• _Supplied text_
□ □ □ □ □

The 20th century Jim Reeves legend has lost another important player. Tom Perryman was a walking mouthpiece on the life & times of Gentleman Jim Reeves from the early fifties to 1964. While his script was well rehearsed & stereotyped, and his voice booming, brusque & authoritarian, one never ceased to listen to his tales with respect, awe & wonder. Yes folks, unlike all these latter day so called " internet experts" who reckon they know it all, Tom was a likeable, empathetic character who was there, & saw it all happen, firsthand..

Tom was foremost a hustler, shrewd businessman and radio personality who knew how to work the system, and who, in 70 years must have earned a good living from country music radio & broadcasting. He would rank alongside Fabor Robison, Col. Tom Parker, Charlie Lamb & countless other country music wheeler-dealers, connoisseurs & go-getters who were around Texas, California & Nashville, Tennessee in the fifties & sixties. He soon realised the vital role promotion had to play in the success or failure of new record releases, and that the radio listeners & fans of a particular artist could dramatically influence air play & sales.

□ □ □ □ □

• _Provided data_

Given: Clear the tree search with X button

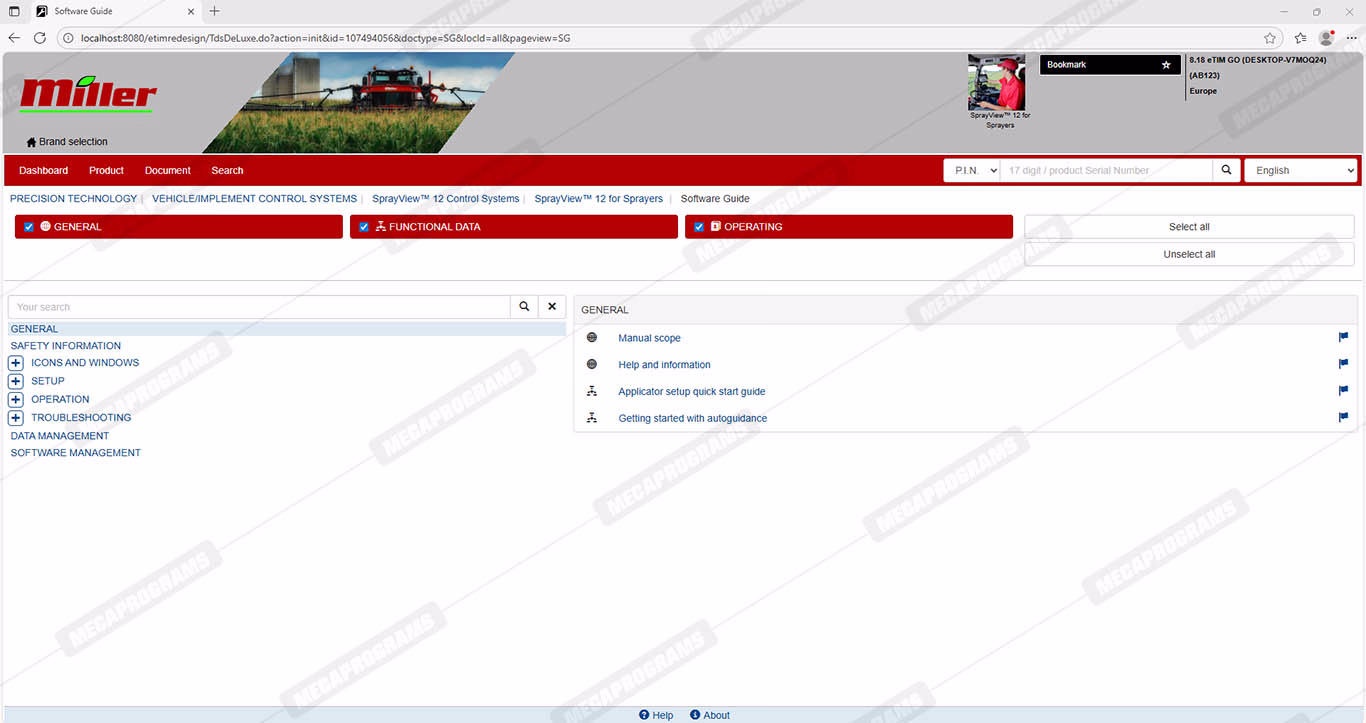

□ □ □ □ □

Reproduce the Tom Perryman piece word for word, everything from "Tom was foremost" down to "play & sales.".

Tom was foremost a hustler, shrewd businessman and radio personality who knew how to work the system, and who, in 70 years must have earned a good living from country music radio & broadcasting. He would rank alongside Fabor Robison, Col. Tom Parker, Charlie Lamb & countless other country music wheeler-dealers, connoisseurs & go-getters who were around Texas, California & Nashville, Tennessee in the fifties & sixties. He soon realised the vital role promotion had to play in the success or failure of new record releases, and that the radio listeners & fans of a particular artist could dramatically influence air play & sales.